Each student has a space for in-class assignments with an adjacent computer design studio, a clean room for large-scale mock-ups and a well-equipped model shop and a photography studio. In addition to the full time faculty, practicing professional designers are invited to teach studio courses ensuring that the student receives a practical and current education.
An important semester event is the Open House; professional designers are invited to a portfolio review in a celebration of the student’s semester work. An aggressive summer internship program for the sophomore and junior students is key to their professional success. The senior thesis reinforces this internship experience. With the combination of a professional, robust portfolio and extensive internship experience our graduates are well prepared for an exciting and fulfilling career.
We have a strong Computer Aided Design (CAD) emphasis balanced by traditional skill development. We use powerful programs that include Vellum 3D, form•Z, Photoshop, Illustrator, IronCAD, Alias Studio, Maya, Final Cut Pro, Premiere, Flash, and Solidworks. An example of our cutting-edge use of technology is in the Junior design studio, where students use the computer to directly create prototypes using stereolithography through a local high technology company.
Connecticut has a spectacular history of innovation, invention, engineering, illustration, and design. Connecticut has the highest patents per capita. Many well-established corporations and a rapidly growing array of new high technology companies are in the immediate area. Bridgeport Machines, Dictaphone, Pitney Bowes, Remington, and Sikorsky Aircraft Corporation are next door and the World Headquarters of General Electric is in the nearby town of Fairfield. Evo, Product Ventures, Group Four Design, and 9th Wave are just a sample of the consulting animation, advertising, and interior design design firms a short distance from Bridgeport.
Learning Outcomes and Assessments
SASD promotes student learning and performance through various means designed to maximize students’ skills, knowledge base, and production abilities. Each program (Graphic Design, Industrial Design, and Interior Design) utilizes the following in pursuit of these objectives.
- Demonstrate ability to identify, analyze, and solve design problems.
Assessment: Portfolio projects and project research.
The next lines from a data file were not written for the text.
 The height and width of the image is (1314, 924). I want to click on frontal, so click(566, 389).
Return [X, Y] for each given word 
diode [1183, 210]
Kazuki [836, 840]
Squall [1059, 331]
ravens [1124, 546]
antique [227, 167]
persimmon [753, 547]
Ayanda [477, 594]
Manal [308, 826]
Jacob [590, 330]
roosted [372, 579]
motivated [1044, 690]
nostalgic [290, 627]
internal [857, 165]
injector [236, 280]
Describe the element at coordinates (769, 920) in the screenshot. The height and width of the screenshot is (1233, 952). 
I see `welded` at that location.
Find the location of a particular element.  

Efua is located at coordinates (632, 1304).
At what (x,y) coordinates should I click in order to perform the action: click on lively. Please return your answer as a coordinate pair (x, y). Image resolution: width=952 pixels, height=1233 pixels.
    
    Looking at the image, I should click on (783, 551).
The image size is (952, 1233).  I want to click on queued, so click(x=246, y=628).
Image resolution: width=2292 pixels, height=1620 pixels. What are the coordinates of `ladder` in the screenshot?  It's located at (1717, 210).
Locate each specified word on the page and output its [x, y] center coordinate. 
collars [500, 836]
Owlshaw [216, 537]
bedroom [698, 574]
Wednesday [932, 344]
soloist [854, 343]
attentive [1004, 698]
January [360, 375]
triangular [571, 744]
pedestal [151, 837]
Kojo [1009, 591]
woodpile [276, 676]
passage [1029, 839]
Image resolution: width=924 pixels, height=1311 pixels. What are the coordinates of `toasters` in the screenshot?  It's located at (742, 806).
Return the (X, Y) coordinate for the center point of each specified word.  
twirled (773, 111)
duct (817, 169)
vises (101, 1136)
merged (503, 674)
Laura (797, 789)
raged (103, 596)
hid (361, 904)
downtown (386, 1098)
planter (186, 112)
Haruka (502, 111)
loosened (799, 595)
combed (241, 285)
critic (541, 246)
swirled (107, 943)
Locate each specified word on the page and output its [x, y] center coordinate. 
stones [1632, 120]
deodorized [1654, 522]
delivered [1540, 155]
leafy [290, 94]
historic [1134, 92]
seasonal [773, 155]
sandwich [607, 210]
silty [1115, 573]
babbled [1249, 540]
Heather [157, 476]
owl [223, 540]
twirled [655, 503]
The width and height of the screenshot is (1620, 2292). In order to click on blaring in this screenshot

Demonstrate mastery of design tools, techniques, and concepts in design.
Assessment: Projects and portfolios that evidence craftsmanship and adherence to project parameters.
Demonstrate an understanding of the aesthetics of form development, and of the history and current state of design.
Assessment: Projects, papers, and presentations for art and design history courses; in studio courses, projects that appropriately reference historical precedents.
Demonstrate proficiency in selection and use of relevant technologies in design. Abilities to use available technical and industrial processes to produce a design product, and to design and implement such a process.
Assessment: Project and portfolio materials planned to be feasibly reproducible by industrial means rather than by one-off or by hand.
Demonstrate an understanding of the cultural and societal connections linking design trends and processes as well as a knowledge of business practices and of the market place.
Assessment: Projects and portfolio solutions that are culturally- and audience-appropriate for the problem as posed by the business and market briefs for the project.